An opinion piece written in Newsroom by Auckland University Associate Professor Carrie Leonetti provided a critique of the “two-tiered system of justice” in New Zealand.
>> Latest NZ law jobs here on LawFuel
The Polkinghorne trial, she said, serves as a stark example of how wealth and privilege can significantly influence the legal process.
As an international innocence researcher, Leonetti looked at the perspective on the concept of exoneration and how it applies to the Polkinghorne case and the use of the dock by the New Zealand system compared to the United States.

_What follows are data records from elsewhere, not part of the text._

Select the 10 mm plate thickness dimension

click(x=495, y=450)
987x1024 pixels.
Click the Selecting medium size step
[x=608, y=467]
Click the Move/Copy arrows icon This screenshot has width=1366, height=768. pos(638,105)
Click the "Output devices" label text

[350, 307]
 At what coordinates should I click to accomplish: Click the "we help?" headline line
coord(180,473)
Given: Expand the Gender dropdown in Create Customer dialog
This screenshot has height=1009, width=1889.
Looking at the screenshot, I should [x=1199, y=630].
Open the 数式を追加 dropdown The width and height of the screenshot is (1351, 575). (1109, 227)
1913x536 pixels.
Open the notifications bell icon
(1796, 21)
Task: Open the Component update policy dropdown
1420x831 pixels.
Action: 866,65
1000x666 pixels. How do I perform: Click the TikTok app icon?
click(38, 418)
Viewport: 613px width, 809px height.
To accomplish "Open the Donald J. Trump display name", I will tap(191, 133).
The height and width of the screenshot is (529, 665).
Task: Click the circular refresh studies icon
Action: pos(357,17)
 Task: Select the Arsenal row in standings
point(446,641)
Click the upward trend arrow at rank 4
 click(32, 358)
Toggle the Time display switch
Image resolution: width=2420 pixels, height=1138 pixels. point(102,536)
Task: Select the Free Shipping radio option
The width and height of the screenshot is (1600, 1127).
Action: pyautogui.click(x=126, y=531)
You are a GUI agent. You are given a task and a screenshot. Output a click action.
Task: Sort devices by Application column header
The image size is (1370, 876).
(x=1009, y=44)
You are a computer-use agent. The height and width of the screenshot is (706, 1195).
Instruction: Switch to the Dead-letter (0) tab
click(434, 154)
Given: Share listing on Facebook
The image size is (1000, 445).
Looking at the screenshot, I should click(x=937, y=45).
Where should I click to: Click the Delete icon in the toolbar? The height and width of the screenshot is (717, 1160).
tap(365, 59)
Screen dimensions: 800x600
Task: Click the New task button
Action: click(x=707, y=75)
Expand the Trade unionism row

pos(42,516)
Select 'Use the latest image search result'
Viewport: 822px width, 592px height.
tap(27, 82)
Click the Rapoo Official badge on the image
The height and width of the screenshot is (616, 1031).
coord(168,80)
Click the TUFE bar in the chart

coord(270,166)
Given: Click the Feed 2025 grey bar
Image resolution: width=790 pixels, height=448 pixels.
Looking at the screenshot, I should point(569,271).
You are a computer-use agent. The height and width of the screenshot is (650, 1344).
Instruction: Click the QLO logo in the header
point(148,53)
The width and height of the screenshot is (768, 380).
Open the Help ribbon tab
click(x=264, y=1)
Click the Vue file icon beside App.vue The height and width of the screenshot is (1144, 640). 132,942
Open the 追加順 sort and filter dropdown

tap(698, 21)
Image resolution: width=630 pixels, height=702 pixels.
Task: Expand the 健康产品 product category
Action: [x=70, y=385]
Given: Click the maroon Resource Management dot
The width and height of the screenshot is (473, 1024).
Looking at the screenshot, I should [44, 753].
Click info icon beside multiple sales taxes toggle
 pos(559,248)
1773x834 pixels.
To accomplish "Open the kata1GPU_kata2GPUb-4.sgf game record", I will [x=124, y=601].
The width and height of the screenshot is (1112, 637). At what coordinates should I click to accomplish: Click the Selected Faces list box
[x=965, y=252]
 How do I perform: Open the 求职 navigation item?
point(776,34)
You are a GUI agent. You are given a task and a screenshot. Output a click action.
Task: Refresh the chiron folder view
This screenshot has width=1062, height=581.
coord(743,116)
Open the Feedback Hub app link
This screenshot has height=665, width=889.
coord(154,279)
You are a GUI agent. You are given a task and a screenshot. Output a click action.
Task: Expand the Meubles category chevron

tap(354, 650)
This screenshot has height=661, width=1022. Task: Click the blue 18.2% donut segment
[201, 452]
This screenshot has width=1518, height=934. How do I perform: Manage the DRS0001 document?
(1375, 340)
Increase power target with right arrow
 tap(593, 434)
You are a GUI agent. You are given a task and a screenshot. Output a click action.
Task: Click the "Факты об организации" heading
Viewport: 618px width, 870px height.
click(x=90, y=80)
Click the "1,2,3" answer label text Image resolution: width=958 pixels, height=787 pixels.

“As an American, I was gob-smacked by the whole ‘dock’ thing here. I grew up watching old English crime dramas but I always assumed that the dock – like the wigs and robes – was artistic license . . . Using a dock would be unconstitutional in the United States and Canada because it subconsciously affects the jury’s perception of the defendant as ‘dangerous’ and interferes with the defendant’s right to assist in their defence and communicate with their lawyers.”
There are complexities in interpreting acquittals, highlighting that a not-guilty verdict does not necessarily equate to proof of innocence. Instead, it indicates that the jury had reasonable doubt about the defendant’s guilt. This nuanced understanding of legal outcomes is crucial for lawyers and the public alike to grasp.
In particular, Leonetti points out several ways in which Polkinghorne received preferential treatment:
- He was granted home detention rather than being remanded to prison.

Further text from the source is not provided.